EONs are currently being researched since they enable adaptation to channel bandwidth requirements and properly route signals depending on how much bandwidth is needed. What separates EONs from traditional WDM systems is the ability to change the transmission channel spacing. For example, if a channel is allotted 12.5 GHz of space but only uses 5 GHz, the EON will compress the spacing for that channel to be roughly 5 GHz, within some safety margin. If the channel needs more bandwidth, the EON will expand accordingly.

Rather than allocating channel space for all wavelengths at once (as in WDM), discrete frequency selection assigns only the required amount of spectrum for a signal. In this sense, if there isn’t a lot of traffic on a channel at a single time, a lot of the spectrum will go unused, saving power. By utilizing the broad channels options available, signals can be easily and quickly routed by both bandwidth and data size.
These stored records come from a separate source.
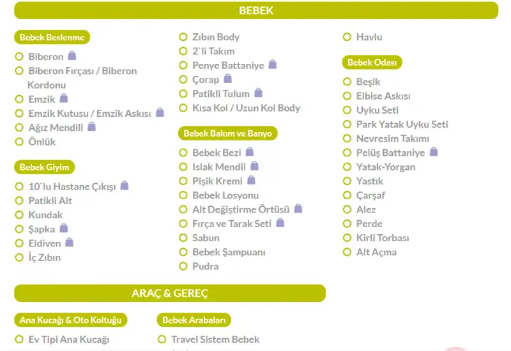Open the bag icon beside Patikli Tulum
The height and width of the screenshot is (351, 511).
(259, 93)
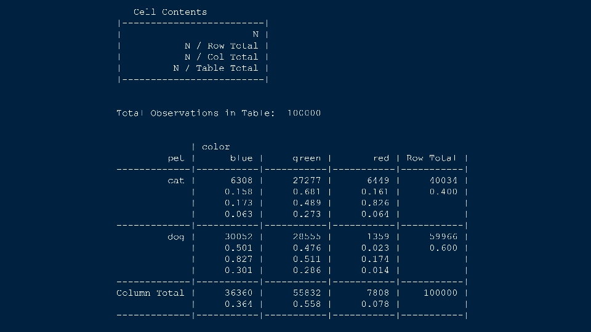Click the "Column Total" row label

tap(150, 293)
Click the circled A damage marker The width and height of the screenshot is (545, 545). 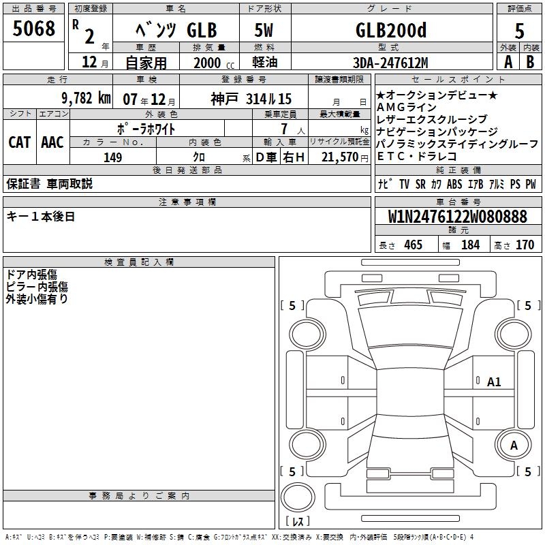(x=514, y=445)
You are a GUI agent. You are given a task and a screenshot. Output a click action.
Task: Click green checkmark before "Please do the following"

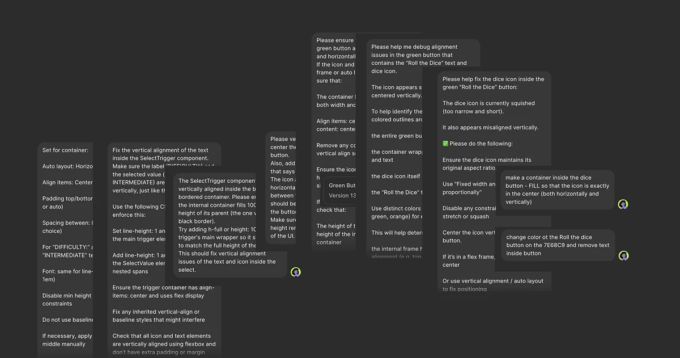445,144
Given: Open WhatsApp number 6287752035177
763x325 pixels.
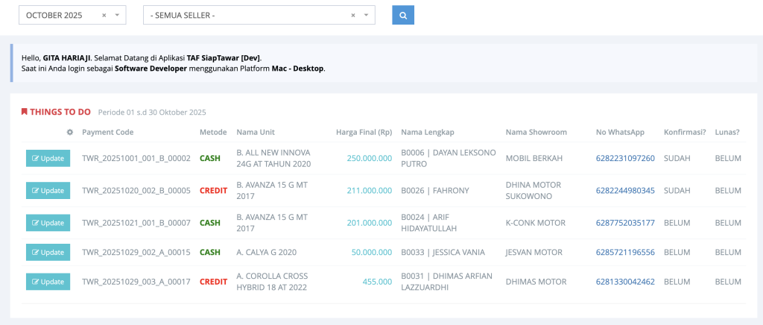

The spacing between frequencies is also not fixed like it is in WDM. The spacing can be expanded or contracted to account for the traffic on each channel. [2]

In the picture below, the top left graph shows a fixed or static system where the channel spacing is set to 50 GHz. The middle left graph shows a dynamic system where the channel spacing has been adapted to account for the bandwidth needed in each channel.

An EON performing adaptive routing. Source: “Elastic optical networking: a new dawn for the optical layer?” by Gerstel, Jinno, Lord, Yoo (IEEE, 2012).